- EXERCISE TASK
Copy, word for word, the part of the rows that opens with the line containing "Choose the OK region tab" and closes with the line containing "This screenshot has width=1024, height=750.".

### INFORMATION SHOWN ###

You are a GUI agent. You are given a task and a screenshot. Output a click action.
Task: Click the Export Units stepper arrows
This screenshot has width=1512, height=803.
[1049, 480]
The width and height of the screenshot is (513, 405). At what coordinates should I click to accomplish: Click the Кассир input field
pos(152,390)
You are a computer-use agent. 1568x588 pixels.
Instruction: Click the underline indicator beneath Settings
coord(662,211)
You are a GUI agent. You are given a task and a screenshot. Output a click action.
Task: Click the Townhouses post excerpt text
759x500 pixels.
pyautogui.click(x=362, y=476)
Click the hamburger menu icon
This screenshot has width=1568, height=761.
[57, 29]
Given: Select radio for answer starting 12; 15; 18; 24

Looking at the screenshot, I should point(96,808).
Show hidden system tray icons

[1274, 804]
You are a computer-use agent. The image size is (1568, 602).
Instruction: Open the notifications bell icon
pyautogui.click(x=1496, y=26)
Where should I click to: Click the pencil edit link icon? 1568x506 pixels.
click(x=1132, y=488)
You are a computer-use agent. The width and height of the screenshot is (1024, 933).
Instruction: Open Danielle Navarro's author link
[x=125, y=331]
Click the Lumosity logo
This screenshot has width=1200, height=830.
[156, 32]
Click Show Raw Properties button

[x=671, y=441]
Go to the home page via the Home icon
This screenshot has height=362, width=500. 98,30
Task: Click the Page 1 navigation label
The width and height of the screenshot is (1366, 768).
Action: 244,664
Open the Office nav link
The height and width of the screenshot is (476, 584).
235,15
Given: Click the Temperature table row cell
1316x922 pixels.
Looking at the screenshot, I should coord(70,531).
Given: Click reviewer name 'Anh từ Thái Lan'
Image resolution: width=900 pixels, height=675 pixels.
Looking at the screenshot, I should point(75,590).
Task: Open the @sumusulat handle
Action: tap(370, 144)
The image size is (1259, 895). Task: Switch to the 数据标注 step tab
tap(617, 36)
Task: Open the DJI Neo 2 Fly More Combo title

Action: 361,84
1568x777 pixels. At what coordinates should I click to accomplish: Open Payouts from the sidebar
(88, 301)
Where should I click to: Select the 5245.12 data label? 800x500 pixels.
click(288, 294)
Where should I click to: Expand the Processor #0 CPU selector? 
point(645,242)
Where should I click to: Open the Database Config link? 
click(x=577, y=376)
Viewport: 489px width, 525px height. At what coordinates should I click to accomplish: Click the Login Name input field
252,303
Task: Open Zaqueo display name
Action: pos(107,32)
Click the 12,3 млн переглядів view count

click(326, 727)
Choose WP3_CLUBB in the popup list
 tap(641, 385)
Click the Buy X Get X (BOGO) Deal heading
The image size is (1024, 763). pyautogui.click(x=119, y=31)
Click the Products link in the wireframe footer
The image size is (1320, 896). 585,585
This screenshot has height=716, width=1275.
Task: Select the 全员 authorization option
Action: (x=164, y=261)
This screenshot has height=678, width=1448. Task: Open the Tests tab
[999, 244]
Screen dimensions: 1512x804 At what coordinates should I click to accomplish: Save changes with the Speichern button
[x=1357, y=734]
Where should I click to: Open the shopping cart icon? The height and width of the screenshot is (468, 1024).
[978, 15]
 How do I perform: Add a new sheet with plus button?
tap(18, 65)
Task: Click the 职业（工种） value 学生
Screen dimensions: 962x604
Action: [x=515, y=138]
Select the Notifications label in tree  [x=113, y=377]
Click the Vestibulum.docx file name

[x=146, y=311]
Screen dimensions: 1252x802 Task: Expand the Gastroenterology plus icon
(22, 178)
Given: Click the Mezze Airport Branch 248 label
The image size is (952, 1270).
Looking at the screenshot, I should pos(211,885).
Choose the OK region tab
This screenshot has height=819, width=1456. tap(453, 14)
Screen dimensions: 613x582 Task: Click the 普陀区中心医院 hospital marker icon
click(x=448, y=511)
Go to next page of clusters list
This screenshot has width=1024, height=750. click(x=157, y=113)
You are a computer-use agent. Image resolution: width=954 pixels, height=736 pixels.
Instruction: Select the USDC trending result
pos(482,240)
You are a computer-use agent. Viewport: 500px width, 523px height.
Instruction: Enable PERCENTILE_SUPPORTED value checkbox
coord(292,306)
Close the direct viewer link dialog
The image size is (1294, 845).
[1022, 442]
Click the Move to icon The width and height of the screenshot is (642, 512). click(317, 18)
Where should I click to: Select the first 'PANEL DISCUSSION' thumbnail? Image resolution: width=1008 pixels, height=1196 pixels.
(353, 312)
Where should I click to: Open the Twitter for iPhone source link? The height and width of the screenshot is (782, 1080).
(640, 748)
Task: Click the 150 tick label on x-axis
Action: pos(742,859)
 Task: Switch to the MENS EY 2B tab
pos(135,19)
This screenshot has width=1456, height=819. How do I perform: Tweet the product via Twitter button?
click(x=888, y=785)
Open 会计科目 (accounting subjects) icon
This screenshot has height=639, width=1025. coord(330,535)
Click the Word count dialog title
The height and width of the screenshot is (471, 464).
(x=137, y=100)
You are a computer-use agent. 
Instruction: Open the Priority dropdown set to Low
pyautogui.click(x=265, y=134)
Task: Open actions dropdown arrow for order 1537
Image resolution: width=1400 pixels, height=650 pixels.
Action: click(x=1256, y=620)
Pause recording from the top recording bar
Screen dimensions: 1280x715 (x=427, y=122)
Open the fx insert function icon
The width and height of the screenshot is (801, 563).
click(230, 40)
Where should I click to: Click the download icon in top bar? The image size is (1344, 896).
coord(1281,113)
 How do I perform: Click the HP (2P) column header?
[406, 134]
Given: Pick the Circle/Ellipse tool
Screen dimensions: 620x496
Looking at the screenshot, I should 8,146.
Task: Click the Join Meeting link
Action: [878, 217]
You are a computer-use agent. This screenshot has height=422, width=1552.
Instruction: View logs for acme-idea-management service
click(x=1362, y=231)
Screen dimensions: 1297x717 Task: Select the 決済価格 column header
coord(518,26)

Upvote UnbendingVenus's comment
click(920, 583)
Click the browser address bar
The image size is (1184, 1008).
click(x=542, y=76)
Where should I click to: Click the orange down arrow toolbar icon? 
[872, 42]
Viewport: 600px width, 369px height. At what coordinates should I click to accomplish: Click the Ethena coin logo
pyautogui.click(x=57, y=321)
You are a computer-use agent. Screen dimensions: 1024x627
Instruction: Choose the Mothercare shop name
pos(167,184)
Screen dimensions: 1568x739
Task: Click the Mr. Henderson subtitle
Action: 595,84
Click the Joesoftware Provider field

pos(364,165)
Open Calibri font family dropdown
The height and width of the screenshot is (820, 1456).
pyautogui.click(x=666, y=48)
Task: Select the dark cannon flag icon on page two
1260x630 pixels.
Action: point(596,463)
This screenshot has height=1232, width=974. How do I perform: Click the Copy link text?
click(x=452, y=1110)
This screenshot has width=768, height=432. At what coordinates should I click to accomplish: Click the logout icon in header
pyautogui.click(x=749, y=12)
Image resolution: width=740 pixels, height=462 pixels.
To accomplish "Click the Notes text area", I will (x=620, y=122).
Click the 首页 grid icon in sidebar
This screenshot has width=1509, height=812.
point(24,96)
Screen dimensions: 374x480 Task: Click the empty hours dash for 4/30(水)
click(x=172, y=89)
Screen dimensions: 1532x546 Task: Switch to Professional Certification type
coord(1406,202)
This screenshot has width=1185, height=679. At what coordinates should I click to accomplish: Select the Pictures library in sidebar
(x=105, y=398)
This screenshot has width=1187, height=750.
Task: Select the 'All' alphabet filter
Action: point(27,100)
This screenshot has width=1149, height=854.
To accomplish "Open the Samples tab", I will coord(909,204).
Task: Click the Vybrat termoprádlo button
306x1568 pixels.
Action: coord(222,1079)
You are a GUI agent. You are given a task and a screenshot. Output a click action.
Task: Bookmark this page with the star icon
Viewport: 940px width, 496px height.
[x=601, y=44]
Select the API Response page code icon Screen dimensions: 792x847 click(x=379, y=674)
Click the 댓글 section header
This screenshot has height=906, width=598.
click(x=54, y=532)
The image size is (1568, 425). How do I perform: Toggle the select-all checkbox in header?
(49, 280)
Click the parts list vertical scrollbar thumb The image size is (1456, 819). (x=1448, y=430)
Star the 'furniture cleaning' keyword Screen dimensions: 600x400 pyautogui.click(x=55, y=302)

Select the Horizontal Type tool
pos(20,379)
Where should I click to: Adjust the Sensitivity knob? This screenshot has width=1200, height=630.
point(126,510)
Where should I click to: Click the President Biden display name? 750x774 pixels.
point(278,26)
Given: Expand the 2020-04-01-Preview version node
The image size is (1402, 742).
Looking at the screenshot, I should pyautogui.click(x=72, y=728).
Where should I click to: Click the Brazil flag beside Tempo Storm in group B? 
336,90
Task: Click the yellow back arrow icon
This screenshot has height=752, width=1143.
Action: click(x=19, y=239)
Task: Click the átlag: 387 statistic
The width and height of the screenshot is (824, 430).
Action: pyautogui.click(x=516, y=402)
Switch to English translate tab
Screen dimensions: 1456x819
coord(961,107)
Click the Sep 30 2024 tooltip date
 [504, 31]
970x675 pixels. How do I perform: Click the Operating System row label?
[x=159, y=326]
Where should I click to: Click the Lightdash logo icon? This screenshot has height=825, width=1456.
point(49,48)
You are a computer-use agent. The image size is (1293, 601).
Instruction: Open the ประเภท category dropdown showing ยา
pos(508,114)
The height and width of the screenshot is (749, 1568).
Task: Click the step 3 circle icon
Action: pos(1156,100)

###

- SOLUTION FOR THIS PROBLEM
Choose the OK region tab
This screenshot has height=819, width=1456. tap(453, 14)
Screen dimensions: 613x582 Task: Click the 普陀区中心医院 hospital marker icon
click(x=448, y=511)
Go to next page of clusters list
This screenshot has width=1024, height=750. click(x=157, y=113)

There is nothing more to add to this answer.